▶ **Selection**:
First problem is to make it capture the output in the first
place. (Backticks work, it seems, so we can always try that).
** Make =jit-comparify-asm.pl= warn about broken labels
Currently, we try to resovle the link address directly. What we should
probably do is compute a table of linked addresses and code addresses,
and then warn about anything that's not a link address.
** Make =expr-template-compiler.pl warn for conditional-use-before-unconditional-use
This is a common cause of errors, because the conditional use will
'define' the value, and the tiler will not emit code to redefine it
for the unconditional use. Especially dangerous is that this can
happen in macro expansions (like write-barrier).
This should probably be a hard error. How to go about checking it?
First:
- we can only get this problem in DAGs not trees
- we can only create a DAG with named references (=$1=, =$foo=)
- we can only have a conditional use if we have one of the following node types:
- WHEN (second node is conditional)
- IF/IFV (second and third nodes are conditional)
- ALL/ANY (all but first, and the 'conditionality' is relative)
I'm thinking of using a stack to indicate the conditional order of
definitions and uses.... but I'm not sure how just yet.
* Expression Tree
** Reduce tree node size to 32 bits
Tree nodes are currently 64 bits wide to allow them to coexist with
constant pointers. This is handy, but not really required, since we
could use a lookup table to get the pointers (as long as we can
declare pointers, for which I think we can still use the '@' sigil,
e.g:
#+BEGIN_EXAMPLE
(template: say
(call (const @MVM_string_say ptr_sz)
(arglist 2
(carg (tc) ptr)
(carg $0 ptr))
#+END_EXAMPLE
The @MVM_string_say pointer can be stashed in an array:
#+BEGIN_SRC C
static const void *MVM_jit_expr_ptrs[] = {
...
MVM_string_say,
...
};
#+END_SRC
And the pointer itself replaced by the index.
We could argue against dealing with 64 bit constants in general, but
unfortunately, const_i64 prevents us from doing that.... Ways of
dealing with that:
+ A 'large constants' table per tree (into which we could copy both the
i64 constants and the function pointer constants)
+ We could store this entire table in the data section, too
+ A 'large constants' op, which could take the space to store the 64
bit constant directly; one of the advantages of that is that we
could specialise tiling to that (e.g. there is no advantage to
including a very large constant in the ADD tile since the underlying
'add' instruction cannot handle it).
+ Or both: have a large_const op and a large_const table, and only
have the large_const op refer to the large_const table (i.e. not the
regular const)
NB - I didn't do the @ notation, because it turns out we need to
specially handle the indirected constants, and because of platform
differences, we also make the distinction between large constants in
general (MVMint64 or MVMnum64) and pointer constants, because pointers
have different sizes per architecture, and general large constants do
not.
** Encode (parts of) info as flags
Even when we'd have 32 bit operands and we'd (wastefully) use 16 bits
for the operator (rather than 8 which would be till 4x more than we
use now), we still have 16 perfectly good bits left. What I want to do
is to make info mostly sparse, so that:
- we can use a hashtable to represent all nodes that do have info
- we can encode all relevant attributes 'inline'
Which would be:
- number-of-args (redundant but nice, especially if it gets rid of the
first-child-node-is-arg-count nonsense)

▶ **Information provided**:

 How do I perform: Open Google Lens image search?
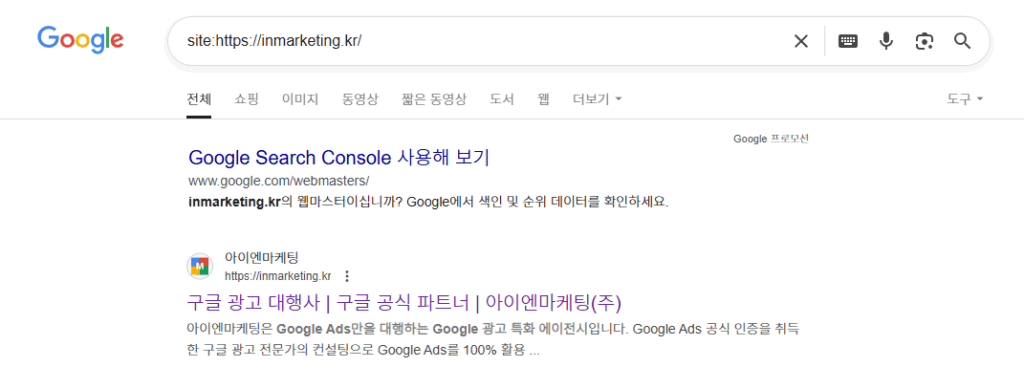point(924,42)
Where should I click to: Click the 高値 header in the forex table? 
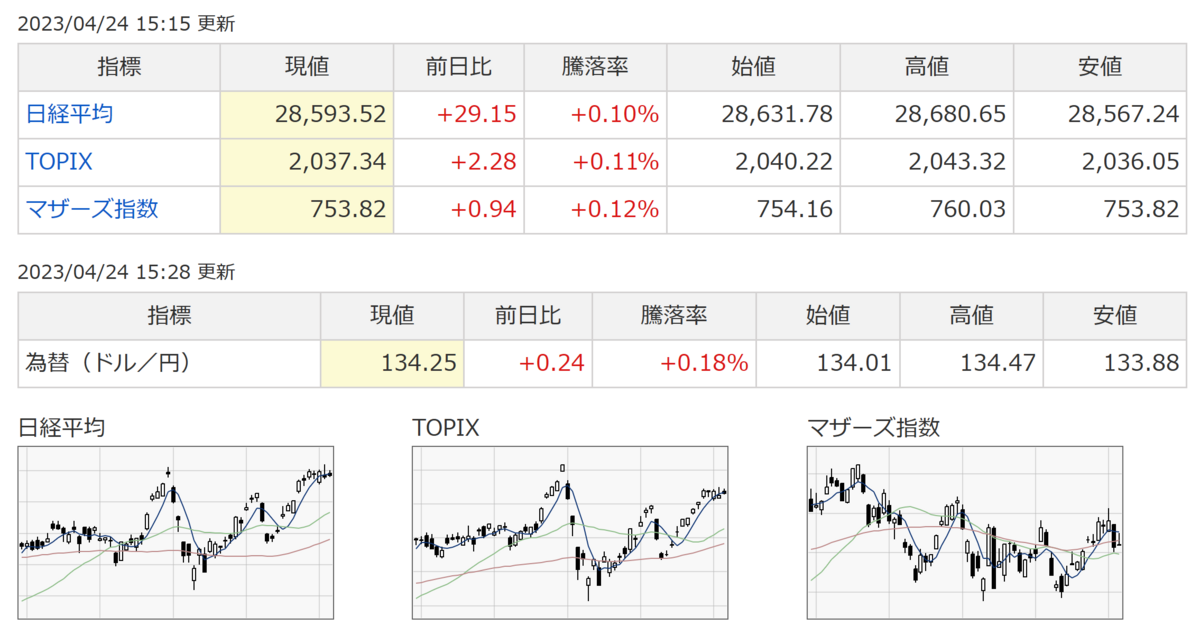971,315
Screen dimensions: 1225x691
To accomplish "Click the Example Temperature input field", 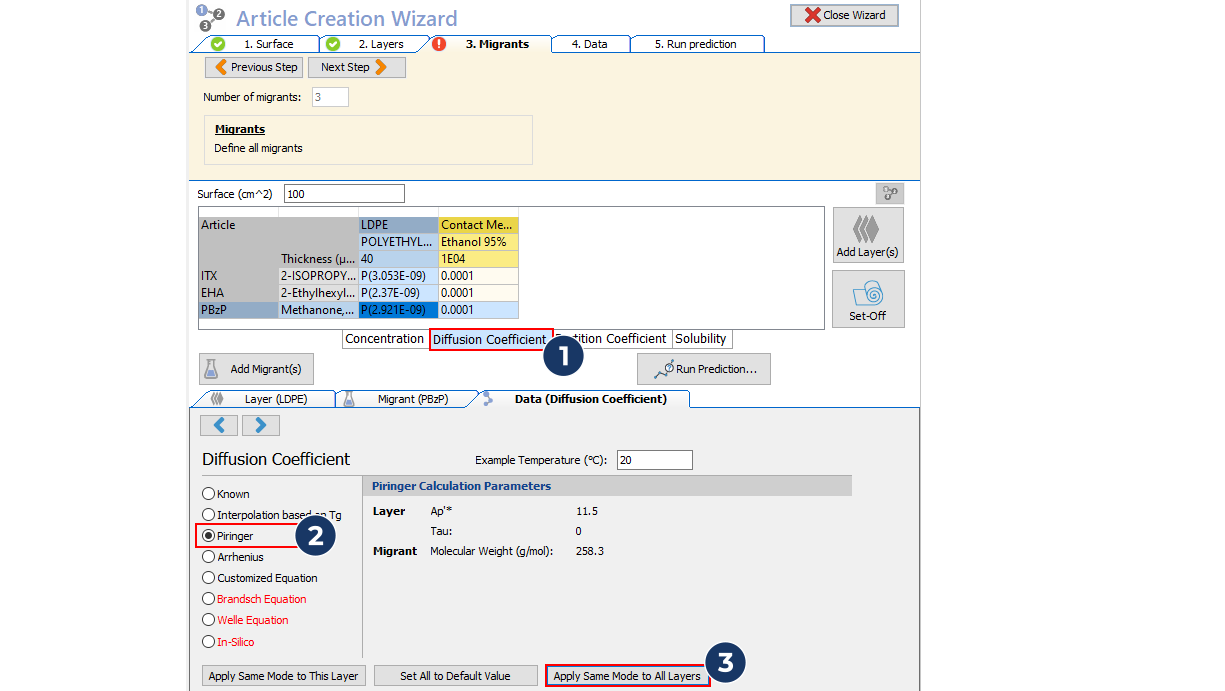I will click(x=654, y=460).
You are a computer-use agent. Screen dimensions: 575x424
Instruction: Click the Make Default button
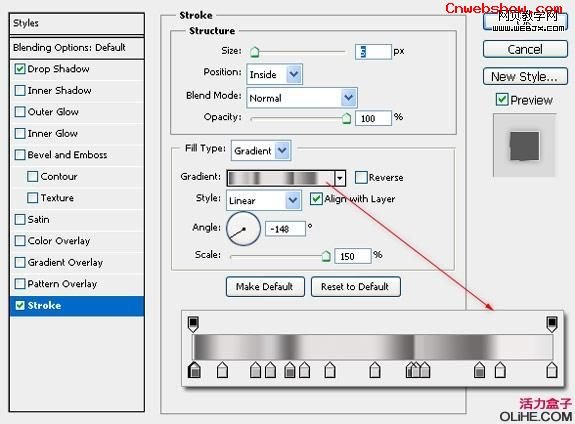pyautogui.click(x=265, y=286)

▶ **Required actions**:
1. List every node type that the JIT notes say can produce a conditional use.
2. Transcribe the passage of the JIT notes between "I'm thinking of" and "(const @MVM_string_say ptr_sz)", inclusive.

▶ **Completed exercise**:
1. WHEN, IF, IFV, ALL, ANY

2.
I'm thinking of using a stack to indicate the conditional order of
definitions and uses.... but I'm not sure how just yet.
* Expression Tree
** Reduce tree node size to 32 bits
Tree nodes are currently 64 bits wide to allow them to coexist with
constant pointers. This is handy, but not really required, since we
could use a lookup table to get the pointers (as long as we can
declare pointers, for which I think we can still use the '@' sigil,
e.g:
#+BEGIN_EXAMPLE
(template: say
(call (const @MVM_string_say ptr_sz)